1. Erratic reporting
Erratic, incomplete, late or excuse laden management reporting is often a classic sign that something is wrong. And that goes for anyone, from internal departments to suppliers. If you’re worried, insist on reporting within a set timetable.
Diligence about anti-fraud measures tends to weaken over time – especially when things get busy. To combat it, keep people up to date on training: it helps to reinforce attitudes and practise.
3. Erase and rewind
A cry of, ‘I’m sorry, those files were destroyed’ should be cause for alarm, particularly where international operations are involved, where it’s much harder to find or recreate evidence.

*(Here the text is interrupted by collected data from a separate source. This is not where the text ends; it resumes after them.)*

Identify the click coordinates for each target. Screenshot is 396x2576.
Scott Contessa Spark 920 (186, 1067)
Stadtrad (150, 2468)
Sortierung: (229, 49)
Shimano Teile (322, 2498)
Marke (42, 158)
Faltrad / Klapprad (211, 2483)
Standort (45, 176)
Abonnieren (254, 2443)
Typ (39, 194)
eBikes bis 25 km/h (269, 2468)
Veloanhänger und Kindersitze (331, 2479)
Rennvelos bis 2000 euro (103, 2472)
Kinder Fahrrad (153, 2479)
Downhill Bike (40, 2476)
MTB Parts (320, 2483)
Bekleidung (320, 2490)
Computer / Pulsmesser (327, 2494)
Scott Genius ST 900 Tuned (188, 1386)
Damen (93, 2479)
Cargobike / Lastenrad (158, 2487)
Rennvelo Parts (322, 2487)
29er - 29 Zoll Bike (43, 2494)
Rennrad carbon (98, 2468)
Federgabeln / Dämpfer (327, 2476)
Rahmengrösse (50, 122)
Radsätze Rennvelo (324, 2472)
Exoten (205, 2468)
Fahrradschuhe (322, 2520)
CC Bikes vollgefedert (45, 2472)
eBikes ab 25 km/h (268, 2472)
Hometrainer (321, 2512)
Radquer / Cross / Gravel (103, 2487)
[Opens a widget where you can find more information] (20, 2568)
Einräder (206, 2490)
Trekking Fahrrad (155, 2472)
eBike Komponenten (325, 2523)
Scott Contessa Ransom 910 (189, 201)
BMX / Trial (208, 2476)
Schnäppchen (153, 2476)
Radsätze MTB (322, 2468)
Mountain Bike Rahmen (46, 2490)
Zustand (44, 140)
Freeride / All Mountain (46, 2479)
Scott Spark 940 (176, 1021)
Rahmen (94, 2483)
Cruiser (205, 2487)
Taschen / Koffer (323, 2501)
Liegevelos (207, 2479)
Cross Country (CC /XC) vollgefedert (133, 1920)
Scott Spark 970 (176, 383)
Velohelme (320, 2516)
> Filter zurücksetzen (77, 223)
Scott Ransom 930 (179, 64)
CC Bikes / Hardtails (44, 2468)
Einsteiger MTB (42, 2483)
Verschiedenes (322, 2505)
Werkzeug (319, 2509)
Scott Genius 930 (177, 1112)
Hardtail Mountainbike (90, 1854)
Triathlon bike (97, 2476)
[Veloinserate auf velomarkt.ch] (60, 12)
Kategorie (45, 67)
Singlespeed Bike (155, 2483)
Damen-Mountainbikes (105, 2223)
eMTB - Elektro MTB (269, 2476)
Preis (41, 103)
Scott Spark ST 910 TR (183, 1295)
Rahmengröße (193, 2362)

Take care to keep track of where documents are, and identify who is in control of system processes.
4. That niggling feeling…
Factual inconsistencies will also occur naturally, but the fraudsters like to use that to explain inconsistencies. To minimise the chances of that happening, make sure all files are electronically stored, with appropriate back-ups as part of your compliance systems, and that the ‘delete’ button is kept under lock and key…
5. Time delays
Excuses, confusion or wild goose chases when disclosing to auditors, be they internal or external, are another telltale sign. So make sure everyone treats audits as important, and that they’re completed on time and properly. If there have been delays, investigate why this was the case by drilling down into the detail.
6. Behavioural anomalies
These range from acute defensiveness and resistance to attending review meetings to blaming strategies or even aggression when specific questions are asked about processes or figures. Having your HR department more closely involved should help to sort this out: most behavioural anomalies are usually noticed by HR staff. Research shows that internal fraudsters are most likely to be either ‘youngsters who cut across the processes and systems’ or ‘middle aged executives with the authority and a gripe’.
7. Gossip mongering
Staff whispers and rumours that all is not right should be taken seriously.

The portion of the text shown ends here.